Opinion
No. 10153.
May 29, 1942.
Appeal from the District Court of the United States for the Northern District of Texas; T. Whitfield Davidson, Judge.
William Roy Miller was convicted for forgery and passing forged instruments, and he filed petition for correction of sentence. From an order denying the petition, William Roy Miller appeals.
Reversed and remanded with directions.
William Roy Miller, of Leavenworth, Kansas, in pro. per.
Clyde O. Eastus, U.S. Atty., of Fort Worth, Tex., and Joe H. Jones, Asst. U.S. Atty., of Dallas, Tex., for appellee.
Before FOSTER, SIBLEY, and HOLMES, Circuit Judges.

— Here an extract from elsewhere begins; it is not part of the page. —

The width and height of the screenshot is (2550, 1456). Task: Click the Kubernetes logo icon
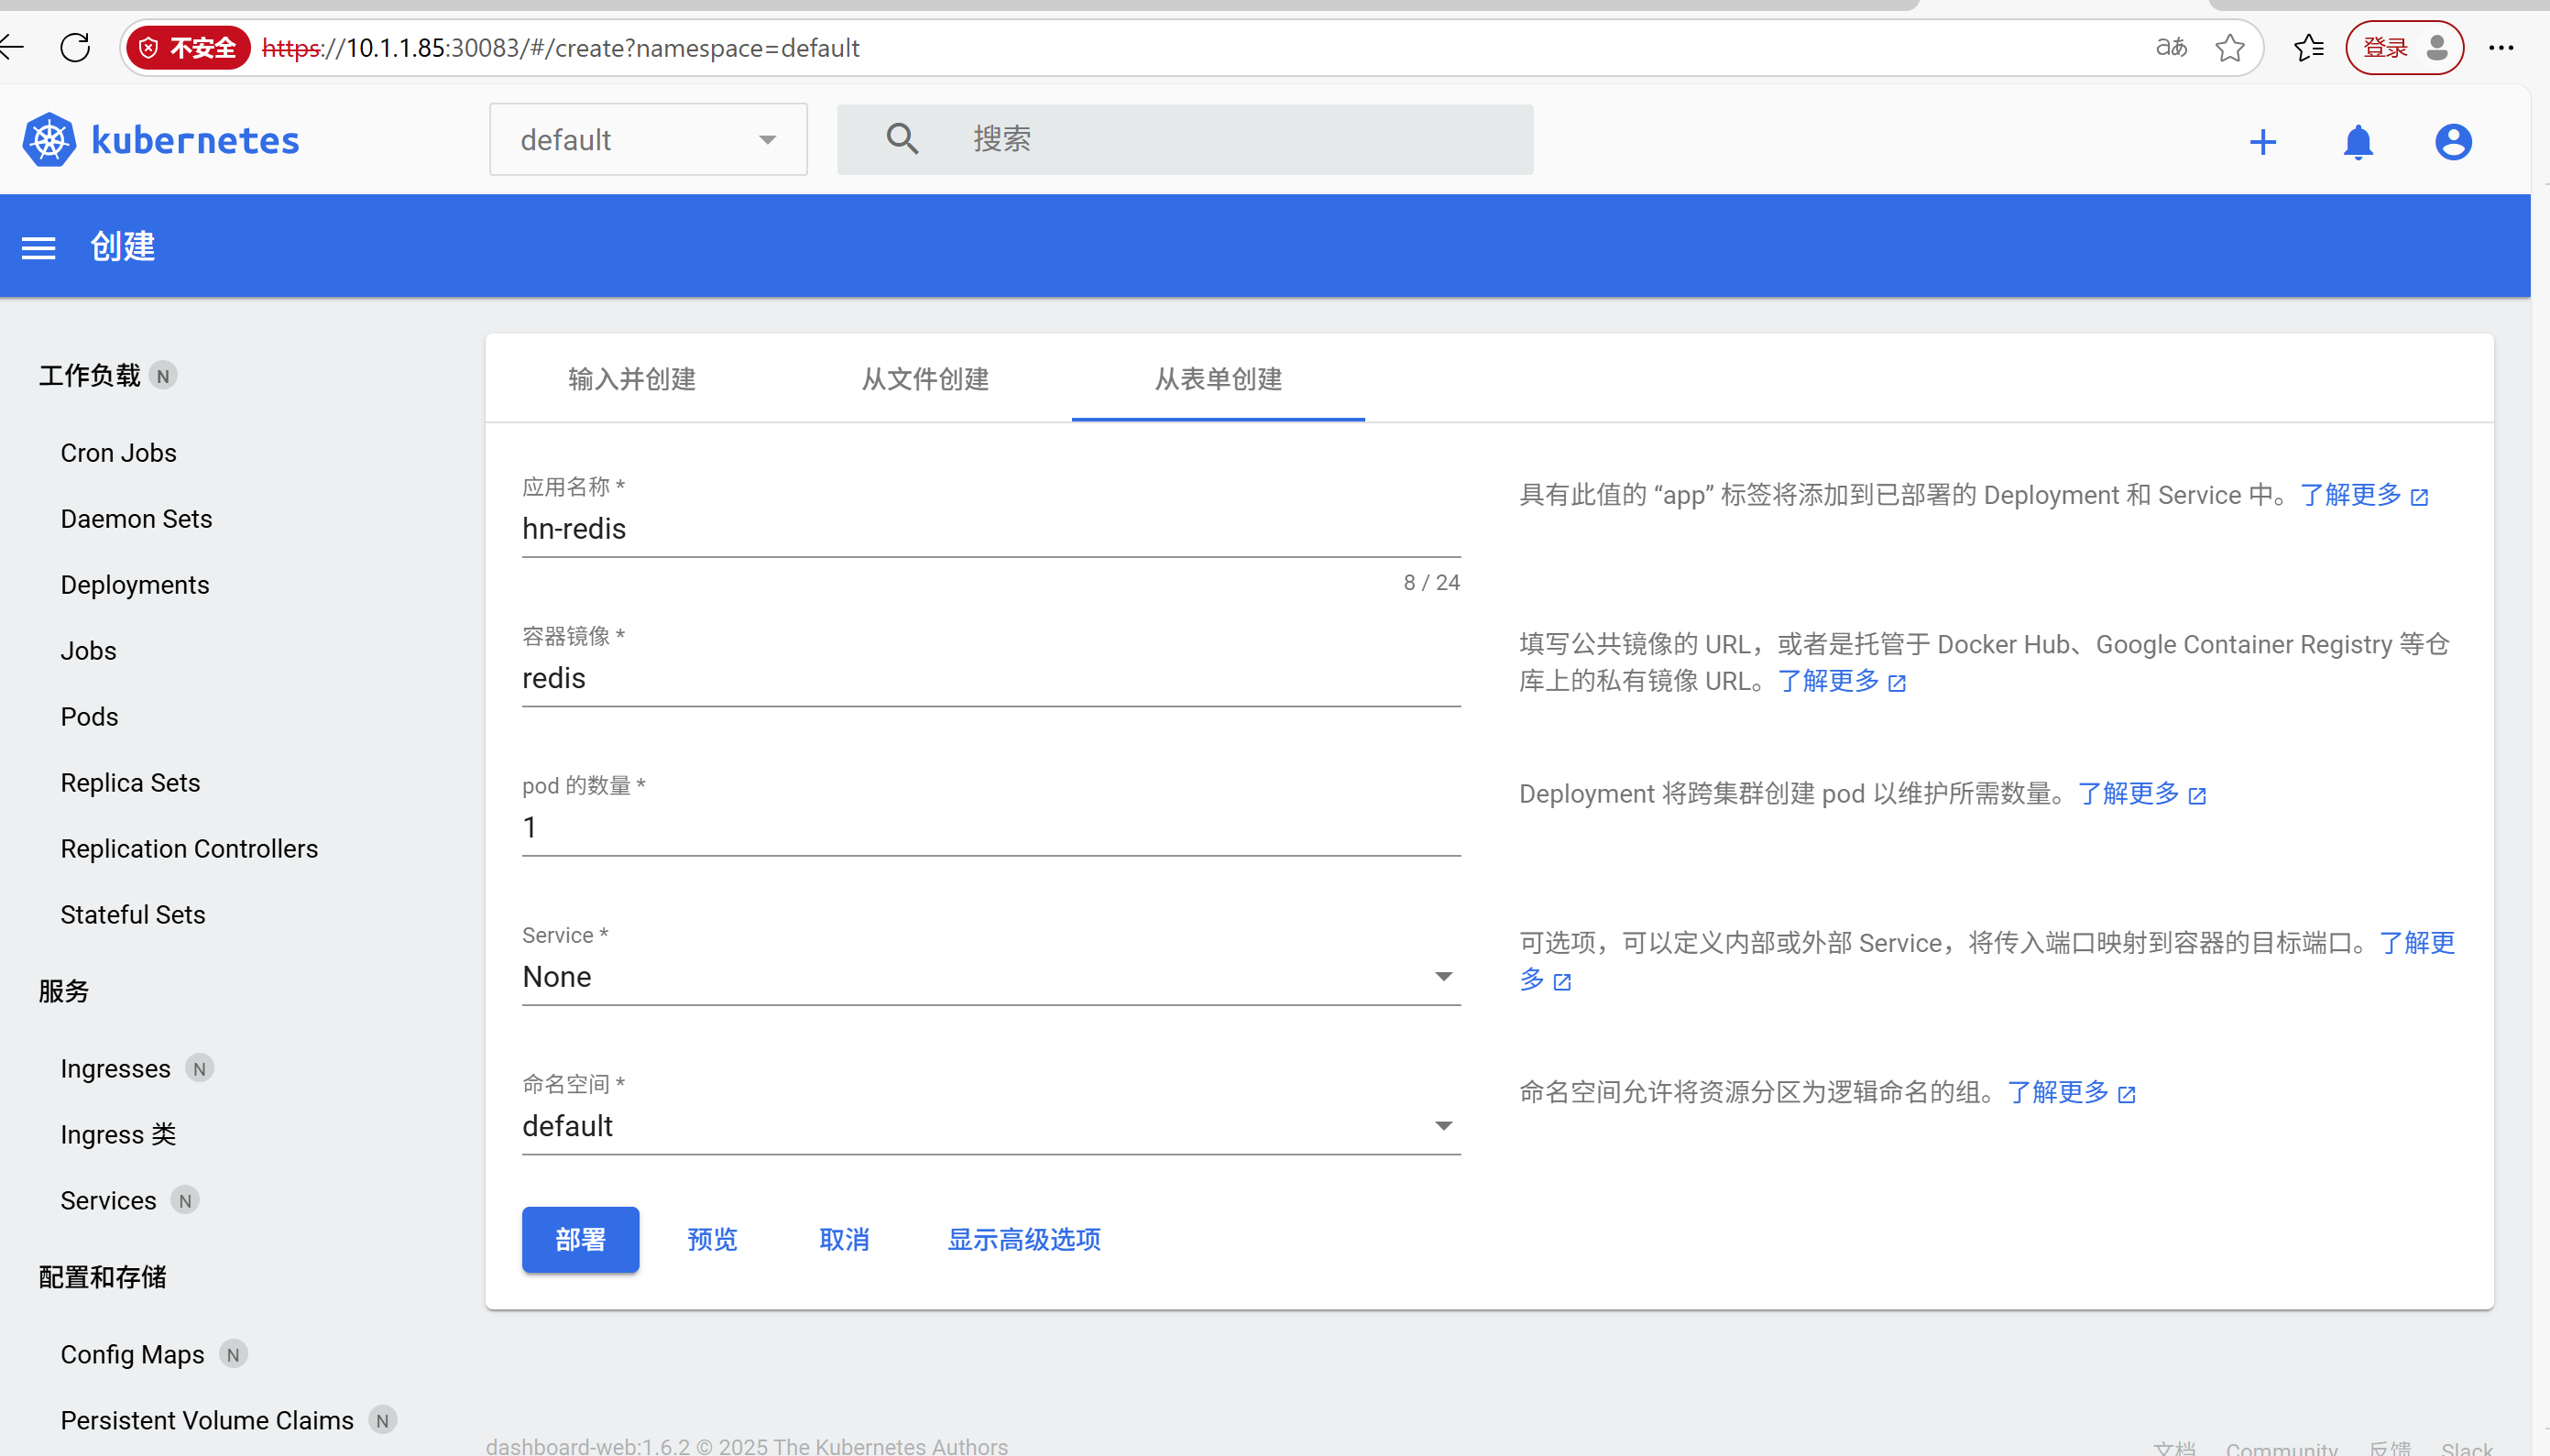coord(49,140)
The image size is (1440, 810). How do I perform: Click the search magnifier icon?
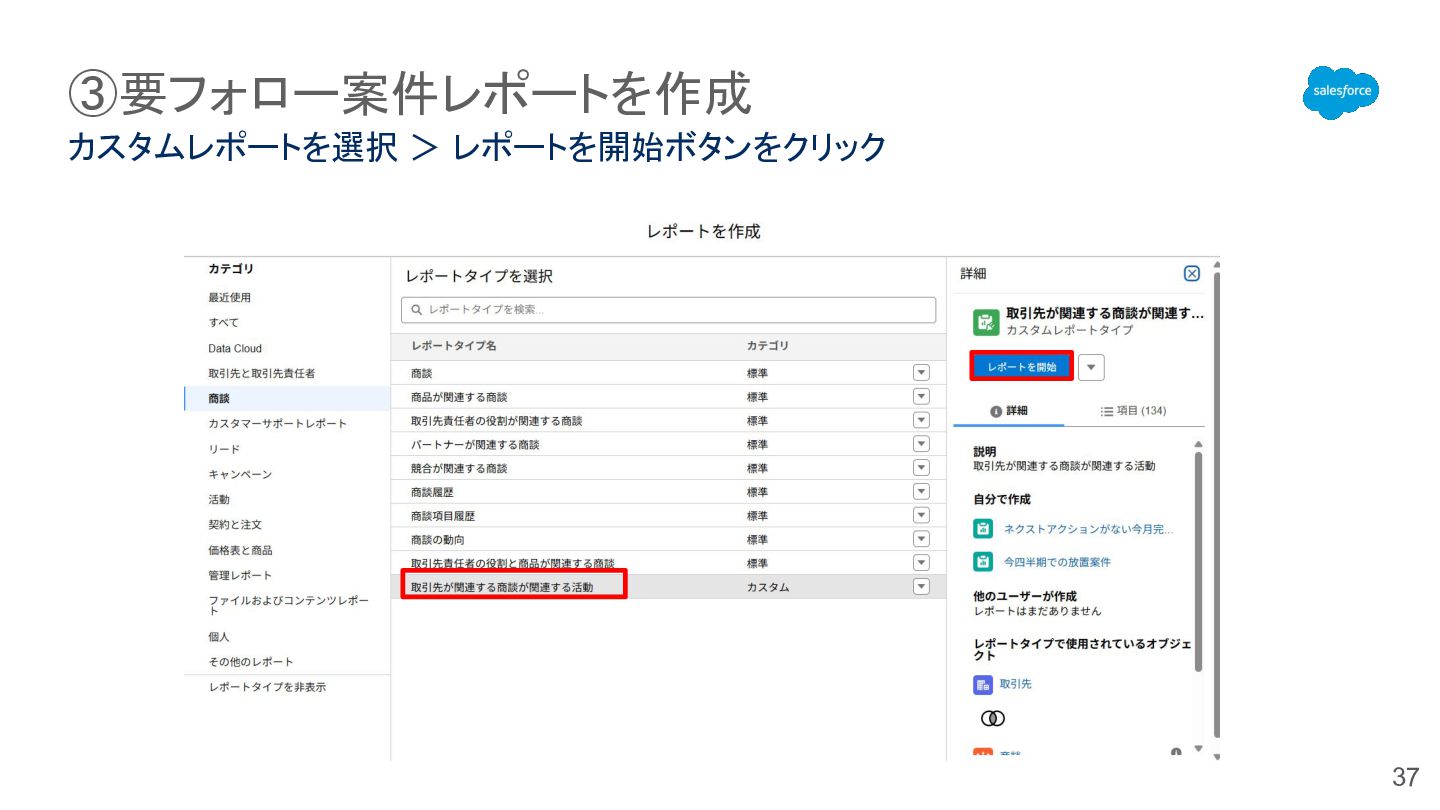pyautogui.click(x=417, y=310)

According to his petition, William Roy Miller was convicted on six counts for forgery and passing forged instruments, and during the same term of court was sentenced three times. On January 14, 1939, he was sentenced to serve in the penitentiary two terms of five years each on counts 1 and 2, not to run concurrently, and a term of five years on the remaining counts to run concurrently with the sentences on counts 1 and 2. On January 20th the sentence was reconsidered and "changed" to four years on each count, not to run concurrently. On January 28th Miller was brought into court on his petition for habeas corpus filed on grounds not stated, he not yet having been taken to the penitentiary. On January 30th, Miller being present and represented by counsel, a sentence was pronounced which recited that Miller had applied to have the sentence of January 14th reduced, and "had agreed to accept a sentence of three years and six months on the first count and five years on the second count, not to run concurrently, and five years on the remaining counts to run concurrently with the sentences on counts One and Two; and thereupon he was sentenced accordingly." The present application, made by Miller from the penitentiary, asks the court to hold the sentence of January 30th void, and that of January 20th valid, but the part of it which makes the six sentences of four years to run concurrently to be invalid, and to enter an order vacating the sentence of January 30th, and striking out the invalid portion of the sentence of January 20th. The court dismissed this application for want of jurisdiction, the term of sentence having passed.
In Buie v. United States, 5 Cir., 127 F.2d 367, we upheld the power of a criminal court, after the term of court had expired and after the sentence had gone into effect, to correct its record to show truly what sentence was really pronounced. This of course involves no change in the sentence, but only in the recorded evidence of it. In Meyers v. U.S., 5 Cir., 116 F.2d 601, 602, we held the court to have jurisdiction after the term of sentence and after the sentence was in course of execution to enquire on the prisoner's petition whether the sentence was in excess of law, and if so to expunge it from the record and pronounce a legal sentence. The practice is also sanctioned in Holiday v. Johnston, 313 U.S. 342, 550, 61 S.Ct. 1015, 85 L.Ed. 1392. So here, if the last sentence is void as contended, because that of January 20th has not been rescinded, and if the part of the sentence of January 20th which makes six four-year sentences to run consecutively is void because unlawfully increasing the punishment first imposed on January 14th, there is jurisdiction to enquire into these invalidities and to make the record consistent and clear as to what punishment is to be served. There must therefore be a technical reversal that the matter may be heard.
On the hearing, if it be true that the first sentence, which in its effect required a total imprisonment of ten years, was changed a week later without the prisoner's consent by the second sentence so as to require service for twenty-four years, the change would appear to be illegal. We surmise that was the ground of the petition for habeas corpus, and that it was considered probably a good ground, for there resulted a second change in the original sentence so as to require total service of eight and a half years only, which was a reduction as compared with both the other sentences; and it is recited this was consented to. Of course the sentence of January 20th ought to have been expressly set aside, and if we have the facts right, it ought to be now expunged from the record. It seems that this was what was really meant to be done though the last sentence says nothing about this one. The first sentence does not have to be expressly set aside, because it is referred to and by clear implication superseded by the third sentence.
A point is also argued that the third sentence concludes with these words: "Said sentences to begin and date from January 14, 1939," and that this makes all the terms concurrent, so that only five years in all is to be served; or at least there is an uncertainty or ambiguity that must be resolved in favor of liberty. We think the reasonable construction is that the sentences on counts 1 and 2 are consecutive as is expressly stated; and the sentences which are to begin and date from January 14th, which was the date of the original sentence, are the sentence on the first count and that on the third, fourth, fifth and sixth counts. This construction gives effect to all the provisions and nullifies none. The judgment of dismissal is reversed and the cause remanded for further proceedings.